■ Exercise objective
Your answer should be the exact lines of the data below from the one containing "This screenshot has height=816, width=1328." through the one containing "Open Publikationen in"; please include nothing else.

Records from a collection:
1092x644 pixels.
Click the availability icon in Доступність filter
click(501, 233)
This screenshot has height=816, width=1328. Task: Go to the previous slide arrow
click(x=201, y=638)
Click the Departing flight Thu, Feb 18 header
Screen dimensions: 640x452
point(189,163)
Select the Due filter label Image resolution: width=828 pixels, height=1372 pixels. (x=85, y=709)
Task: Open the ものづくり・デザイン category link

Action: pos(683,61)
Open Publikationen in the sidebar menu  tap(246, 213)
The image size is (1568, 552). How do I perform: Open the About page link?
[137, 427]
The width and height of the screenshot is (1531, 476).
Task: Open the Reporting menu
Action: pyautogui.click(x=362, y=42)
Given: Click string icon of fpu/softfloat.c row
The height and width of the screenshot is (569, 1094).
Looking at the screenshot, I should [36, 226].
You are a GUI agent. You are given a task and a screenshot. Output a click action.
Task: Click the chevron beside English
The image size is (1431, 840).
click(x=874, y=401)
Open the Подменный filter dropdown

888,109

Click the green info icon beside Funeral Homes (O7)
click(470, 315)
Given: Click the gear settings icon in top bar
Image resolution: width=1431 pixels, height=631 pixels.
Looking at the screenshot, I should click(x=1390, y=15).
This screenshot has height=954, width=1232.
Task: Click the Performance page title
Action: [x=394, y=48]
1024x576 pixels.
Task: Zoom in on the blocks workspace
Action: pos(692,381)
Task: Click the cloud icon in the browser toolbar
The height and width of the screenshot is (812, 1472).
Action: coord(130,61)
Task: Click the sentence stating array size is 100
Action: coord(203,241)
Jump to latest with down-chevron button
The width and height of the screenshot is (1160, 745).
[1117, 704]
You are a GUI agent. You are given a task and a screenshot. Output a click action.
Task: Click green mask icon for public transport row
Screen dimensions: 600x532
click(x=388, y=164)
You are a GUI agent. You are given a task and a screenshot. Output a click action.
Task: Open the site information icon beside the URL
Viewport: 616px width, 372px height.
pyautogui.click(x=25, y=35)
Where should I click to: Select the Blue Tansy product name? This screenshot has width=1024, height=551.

■ Task output
This screenshot has height=816, width=1328. Task: Go to the previous slide arrow
click(x=201, y=638)
Click the Departing flight Thu, Feb 18 header
Screen dimensions: 640x452
point(189,163)
Select the Due filter label Image resolution: width=828 pixels, height=1372 pixels. (x=85, y=709)
Task: Open the ものづくり・デザイン category link

Action: pos(683,61)
Open Publikationen in the sidebar menu  tap(246, 213)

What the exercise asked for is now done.